USA – neste congresso americano de pesquisas experimentais serão apresentadas mais de 30 trabalhos relacionados com distrofia muscular, sendo que as 10 abaixo são as que tem maior relação com o tratamento da doença. Há pesquisas sobre o uso de suplementos como resveratrol e quercetina, pesquisas com o uso de vetor viral diretamente no diafragma de camundongos, com o uso de antioxidantes como a acetilcisteína, com o uso de anti-inflamatórios doadores de óxido nítrico como o flurbiprofen e com o uso de inibidores da fosfodiesterase (drogas habitualmente usadas na disfunção erétil).

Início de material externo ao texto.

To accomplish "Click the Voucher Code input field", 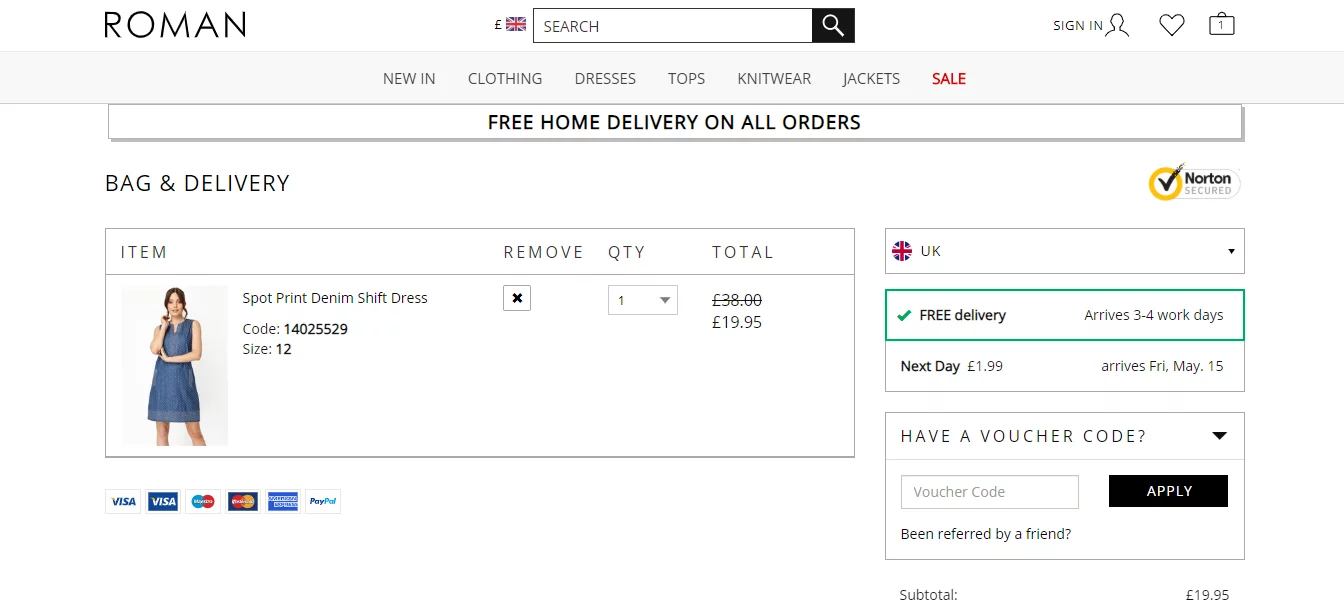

Os resumos dos trabalhos em inglês pode ser lido abaixo:

1) Acute phosphodiesterase inhibition improves functional muscle ischemia in patients with Becker muscular dystrophy

Elizabeth Anne Martin1, Ashley E Walker1, Bryan L Scott1, Teresa C Malott1, Nirmal Singh1, Swaminatha V Gurudevan1, Jimmy Johannes1, Robert M Elashoff2, Gail D Thomas1 and Ronald G Victor1

1 The Heart Institute, Cedars Sinai Medical Center, Los Angeles, CA
2 Biomathematics, UCLA, Los Angeles, CA

Loss of sarcolemmal nitric oxide synthase (nNOS) engenders ischemia of exercising dystrophin-deficient muscles of mdx mice and boys with Duchenne muscular dystrophy. We tested if muscle ischemia also occurs in Becker muscular dystrophy (BMD), a milder disease often caused by dystrophin mutations involving the nNOS binding site, and is improved by tadalafil, a phosphodiesterase (PDE5A) inhibitor that enhances cGMP/NO signaling. We measured reflex vasoconstriction (decreased forearm muscle oxygenation [Hb02, near infrared spectroscopy] during lower body negative pressure [LBNP]) at rest and during rhythmic handgrip (HG) in 5 male controls (Ctrls) and 10 men with BMD who underwent a placebo-controlled cross-over trial of single-dose (20 mg) tadalafil. At baseline, HG greatly attenuated vasoconstriction in Ctrls (Hb02:–393±89 vs. –91±40 units, p<.01; rest vs. HG) but caused no attenuation in BMD (–381±45 vs. – 374±46). Tadalafil markedly improved ischemia in BMD (Hb02:– 439±70 vs. –230±54, rest vs. HG; p=0.014) whereas placebo had no effect. These data provide the first evidence in man that PDE5A inhibition can improve blood flow regulation in dystrophin-deficient skeletal muscle. Funded by MDA 201149.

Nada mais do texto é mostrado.